Establishing a project for experimentation and reflection on space, from the perspective of architecture or other disciplines such as art itself, entails erasing definitions and playing with the possibility that human behavior, exploration and movement within the space can be different to our own experience.

The Pavilion, or any spatial manifestation designed for others and for dialogue, is dynamic in that it changes over time and according to who occupies it. What influences a space of this nature? How can we open up a broader conversation?
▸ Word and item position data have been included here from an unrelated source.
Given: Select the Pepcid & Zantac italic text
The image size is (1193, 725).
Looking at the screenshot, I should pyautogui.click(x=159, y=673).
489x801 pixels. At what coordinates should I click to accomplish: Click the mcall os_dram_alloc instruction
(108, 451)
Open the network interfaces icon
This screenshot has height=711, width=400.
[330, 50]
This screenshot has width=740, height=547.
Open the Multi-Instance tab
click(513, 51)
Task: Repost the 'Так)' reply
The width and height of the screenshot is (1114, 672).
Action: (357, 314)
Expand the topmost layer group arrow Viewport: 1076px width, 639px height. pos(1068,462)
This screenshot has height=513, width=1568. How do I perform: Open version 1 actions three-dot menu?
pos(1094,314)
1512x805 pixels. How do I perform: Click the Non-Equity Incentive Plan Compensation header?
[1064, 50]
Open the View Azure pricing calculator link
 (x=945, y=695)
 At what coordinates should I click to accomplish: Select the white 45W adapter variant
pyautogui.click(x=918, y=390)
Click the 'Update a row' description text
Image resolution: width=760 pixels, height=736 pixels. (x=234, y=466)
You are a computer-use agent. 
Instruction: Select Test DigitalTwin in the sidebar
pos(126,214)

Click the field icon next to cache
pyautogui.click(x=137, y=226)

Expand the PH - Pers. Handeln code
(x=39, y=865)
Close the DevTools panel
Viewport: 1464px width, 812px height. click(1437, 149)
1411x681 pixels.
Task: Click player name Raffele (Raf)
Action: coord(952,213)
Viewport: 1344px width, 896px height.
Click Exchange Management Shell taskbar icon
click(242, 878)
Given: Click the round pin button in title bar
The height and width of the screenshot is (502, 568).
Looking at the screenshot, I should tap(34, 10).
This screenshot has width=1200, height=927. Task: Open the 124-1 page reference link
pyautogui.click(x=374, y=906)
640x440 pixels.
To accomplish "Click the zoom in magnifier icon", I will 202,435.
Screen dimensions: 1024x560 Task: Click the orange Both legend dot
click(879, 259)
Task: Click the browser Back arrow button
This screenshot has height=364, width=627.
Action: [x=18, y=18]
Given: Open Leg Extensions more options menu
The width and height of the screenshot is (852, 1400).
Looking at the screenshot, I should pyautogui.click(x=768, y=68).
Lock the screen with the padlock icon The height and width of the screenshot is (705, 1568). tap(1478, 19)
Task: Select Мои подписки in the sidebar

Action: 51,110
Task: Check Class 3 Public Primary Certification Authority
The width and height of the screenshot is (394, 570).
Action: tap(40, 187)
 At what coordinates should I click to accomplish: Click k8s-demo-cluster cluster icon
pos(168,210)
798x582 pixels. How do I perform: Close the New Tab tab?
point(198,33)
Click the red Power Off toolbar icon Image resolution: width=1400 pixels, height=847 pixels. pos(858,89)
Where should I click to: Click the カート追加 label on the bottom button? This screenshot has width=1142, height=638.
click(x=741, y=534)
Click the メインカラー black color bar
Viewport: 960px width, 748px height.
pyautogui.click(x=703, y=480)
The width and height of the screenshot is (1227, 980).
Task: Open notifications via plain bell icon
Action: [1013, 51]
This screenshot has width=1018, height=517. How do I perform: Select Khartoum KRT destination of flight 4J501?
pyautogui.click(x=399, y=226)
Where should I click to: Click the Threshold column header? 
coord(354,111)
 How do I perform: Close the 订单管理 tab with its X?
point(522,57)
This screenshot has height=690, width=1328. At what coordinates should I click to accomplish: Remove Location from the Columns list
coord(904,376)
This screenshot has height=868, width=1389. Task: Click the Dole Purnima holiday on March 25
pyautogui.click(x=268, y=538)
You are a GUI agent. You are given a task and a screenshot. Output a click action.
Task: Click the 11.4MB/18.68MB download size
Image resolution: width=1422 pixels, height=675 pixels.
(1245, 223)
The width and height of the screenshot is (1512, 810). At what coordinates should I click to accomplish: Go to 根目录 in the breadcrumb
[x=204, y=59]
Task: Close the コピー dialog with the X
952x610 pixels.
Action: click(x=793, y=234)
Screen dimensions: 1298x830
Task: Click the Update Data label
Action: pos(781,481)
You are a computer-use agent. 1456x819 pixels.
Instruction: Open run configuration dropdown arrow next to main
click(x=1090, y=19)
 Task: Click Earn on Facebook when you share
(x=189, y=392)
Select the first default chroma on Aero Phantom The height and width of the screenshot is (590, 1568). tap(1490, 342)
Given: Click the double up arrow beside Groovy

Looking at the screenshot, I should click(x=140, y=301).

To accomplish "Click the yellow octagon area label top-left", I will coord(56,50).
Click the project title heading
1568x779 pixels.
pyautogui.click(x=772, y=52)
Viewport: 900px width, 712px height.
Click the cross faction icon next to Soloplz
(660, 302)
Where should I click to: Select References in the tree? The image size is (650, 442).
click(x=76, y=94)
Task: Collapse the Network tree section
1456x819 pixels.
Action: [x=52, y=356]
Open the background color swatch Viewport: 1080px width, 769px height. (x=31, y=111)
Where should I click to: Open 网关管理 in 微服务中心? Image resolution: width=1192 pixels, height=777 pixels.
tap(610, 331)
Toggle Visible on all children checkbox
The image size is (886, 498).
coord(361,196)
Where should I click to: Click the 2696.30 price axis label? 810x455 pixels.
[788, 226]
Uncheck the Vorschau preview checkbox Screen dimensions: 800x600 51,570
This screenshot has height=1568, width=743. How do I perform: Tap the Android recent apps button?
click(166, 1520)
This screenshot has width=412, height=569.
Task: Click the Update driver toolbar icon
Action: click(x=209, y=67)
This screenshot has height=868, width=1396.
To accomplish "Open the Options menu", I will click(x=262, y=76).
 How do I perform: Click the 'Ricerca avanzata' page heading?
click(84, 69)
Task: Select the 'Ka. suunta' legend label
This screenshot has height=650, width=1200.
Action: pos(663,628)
The competition itself should be an active posture that reacts to conditions and opportunities of the museum, to how our idea of the discipline changes, how it interacts with other disciplines and what it seeks to promote or emphasize.

Some of the recurring and most valuable questions that have arisen around the jury table have been: could or should a next step be to move out of the museum, out of the physical space of the courtyard? Or should other parts of the museum also be subject to interventions? Another thing that has occurred over these years is that other artists’ projects have also occupied the courtyard in ways that could well be considered pavilions, and artists have worked together with architects on developing projects. As an interdisciplinary space, would it not make sense to open up the call for entries to artists, or indeed to those from other disciplines?

Alternatively, given the lack of competitions or spaces for experimentation in Mexico, perhaps it should be kept exclusively for architects?

What architecture could be built out of practices that aim to be communal, as spaces of dialogue and exchange?

 

The Future

For the near-term at least, the future comes in book form. In 2016 the decision was taken, after seven pavilions, to put the competition on hold A year’s hiatus for a period of public reflection on the future of this project.

A pause that in reality is nothing of the sort since the aim is to produce a series of small publications that examine the issues touched on by each pavilion in greater depth, together with a series of talks that open up a space for dialogue. The end goal of all this is to reformulate the basis of the competition in 2018.

Moving from the space to the printed page also presents challenges and opportunities to explore other dimensions of architecture. Other territories. And how many other territories are there to explore?

What must they include in order to be spatial actions, rather than a reference to a spatial action that takes place elsewhere?